Should we fly the skull and crossbones on this thread infinity?


----------



## Chickenhawk (Apr 27, 2010)

ittoa666 said:


> Should we fly the skull and crossbones on this thread infinity?


 






abso-fucking-lutley.

I'll start. I hate Carnifex. Their first album was decent (as the emergence of deathcore had just started, I guess) But the second album SUCKED. 

sounded to me like they wrote a random riff, then breakdown, then random riff, then breakdown, dissonite breakdown, random riff.

But, most metal heads I talk to seem to think the second album was better. Strange, considering most of my "metal" friends are Cannibal Corspe or Suffocation fanboys, and hate anything with breakdowns.


----------



## ittoa666 (Apr 27, 2010)

I love cannibal corpse, but all shall perish blows my mind every time. Price of existence is phenomenal. And I don't mind a GOOD breakdown, like one with a strange time sig or added notes that aren't based on the open e.

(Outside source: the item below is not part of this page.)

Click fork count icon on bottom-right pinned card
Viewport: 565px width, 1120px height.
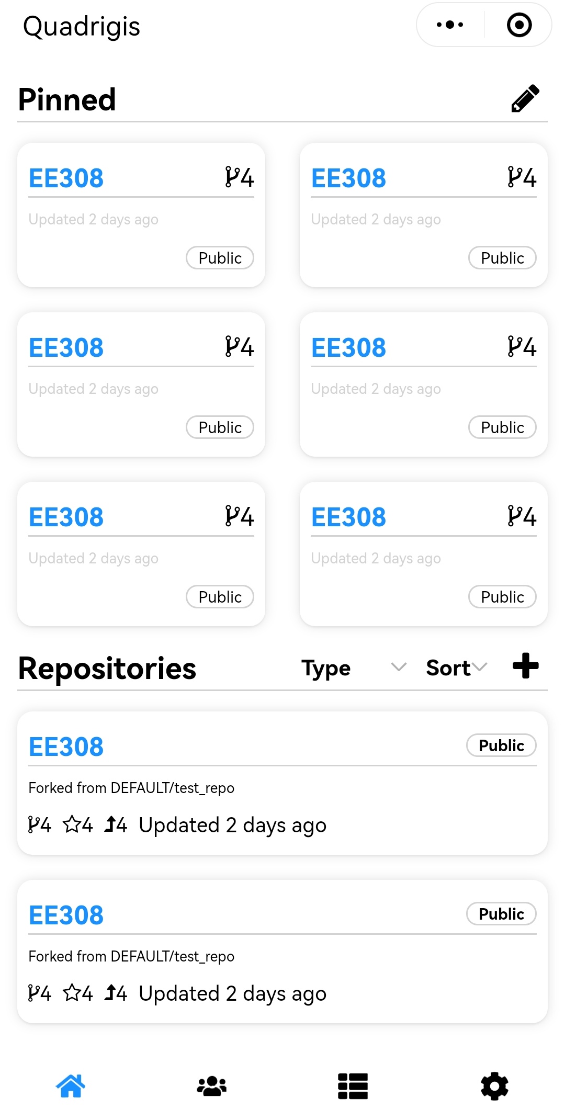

I never got into carnifex just cause I figured they were just a bad SS ripoff. They follow the riff-breakdown-riff-breakdown formula to close for me to enjoy it. 

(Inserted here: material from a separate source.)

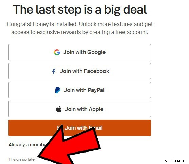Click the Facebook f logo icon

(54, 71)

I really consider Dying Fetus and The Red Chord the only "real" deathcore bands.


----------



## Chickenhawk (Apr 27, 2010)

ASP bored me with the new album. Sounded like they were just trying to break away from the 'deathcore' thing, by playing as fast as possible, and shoving a sweep into every space they could. 

The Red Chord is crushing. I love them.


----------



## Metalus (Apr 27, 2010)

Through The Eyes Of The Dead (They use JP7's)
Chelsea Grin (I think)
Oceano


----------



## ittoa666 (Apr 27, 2010)

infinitycomplex said:


> ASP bored me with the new album. Sounded like they were just trying to break away from the 'deathcore' thing, by playing as fast as possible, and shoving a sweep into every space they could.
> 
> The Red Chord is crushing. I love them.



I didn't even bother downloading that album, which shows how much I cared about it. I love chris's playing, but the songwriting was a bit lacking. It can't top PoE. Can anyone top Eradication?

The Red Chord is my favorite live band. So much energy onstage, and they make it fun.


----------



## Chickenhawk (Apr 27, 2010)

ittoa666 said:


> I didn't even bother downloading that album, which shows how much I cared about it. I love chris's playing, but the songwriting was a bit lacking. It can't top PoE. Can anyone top Eradication?
> 
> The Red Chord is my favorite live band. So much energy onstage, and they make it fun.


 
Agreed, PoE was an amazing album. I bought the newest album based on PoE  screwed myself out of $16.

I havn't got a chance to see the Red Chord live yet, but one day I will.

Seen Cannibal Corpse a couple times..


----------



## BrainArt (Apr 27, 2010)

ittoa666 said:


> I love cannibal corpse, but all shall perish blows my mind every time. Price of existence is phenomenal. And I don't mind a GOOD breakdown, like one with a strange time sig or added notes that aren't based on the open e.
> 
> I never got into carnifex just cause I figured they were just a bad SS ripoff. They follow the riff-breakdown-riff-breakdown formula to close for me to enjoy it.
> 
> I really consider Dying Fetus and The Red Chord the only "real" deathcore bands.



When did Dying Fetus become deathcore????  I've always considered them to be Tech Death, same with The Faceless.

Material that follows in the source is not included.